- YOUR TASK -
Print the whole listing below exactly, skipping every picture.

SUPPLIED INFORMATION START

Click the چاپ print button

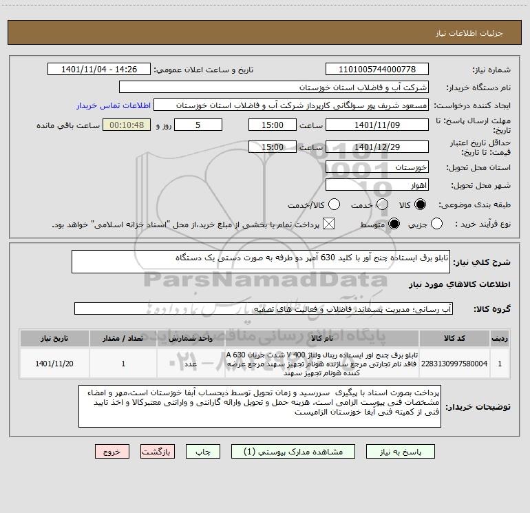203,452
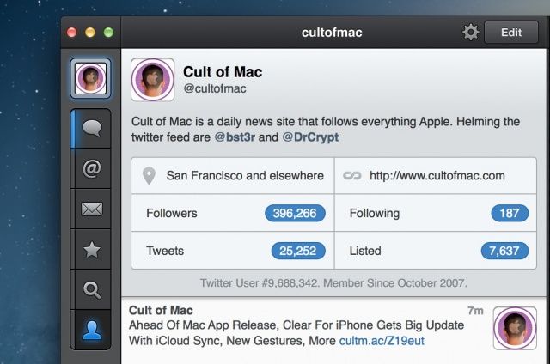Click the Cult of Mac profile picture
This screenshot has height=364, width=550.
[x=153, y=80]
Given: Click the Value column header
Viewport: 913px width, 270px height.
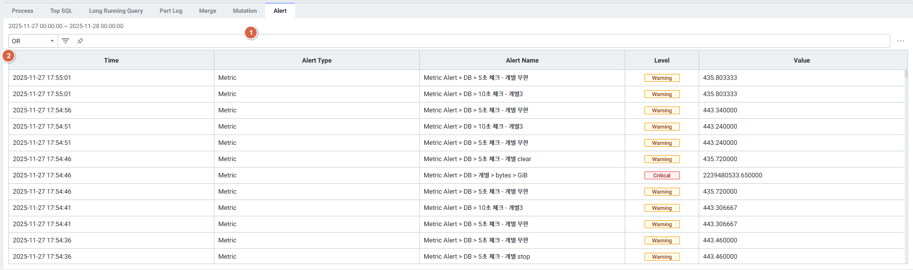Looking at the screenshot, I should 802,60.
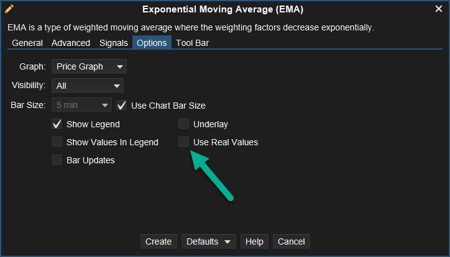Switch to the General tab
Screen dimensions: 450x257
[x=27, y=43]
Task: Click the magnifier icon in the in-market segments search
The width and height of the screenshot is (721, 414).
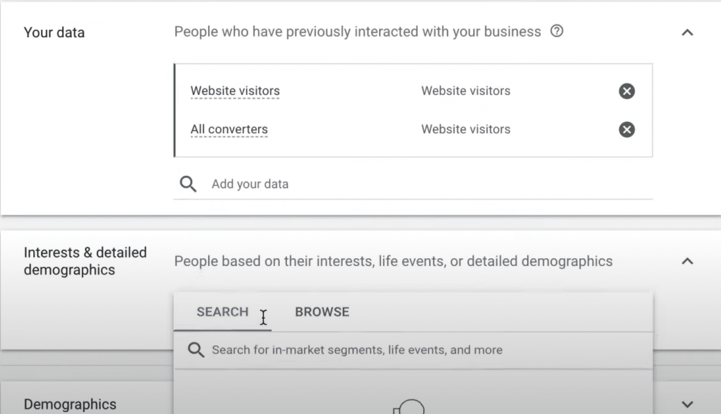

SUPPLIED INFORMATION END

- WRITTEN ANSWER -
Click the چاپ print button

203,452
Click the Cult of Mac profile picture
This screenshot has height=364, width=550.
[x=153, y=80]
Given: Click the Value column header
Viewport: 913px width, 270px height.
Looking at the screenshot, I should 802,60.
Switch to the General tab
Screen dimensions: 450x257
[x=27, y=43]
Task: Click the magnifier icon in the in-market segments search
The width and height of the screenshot is (721, 414).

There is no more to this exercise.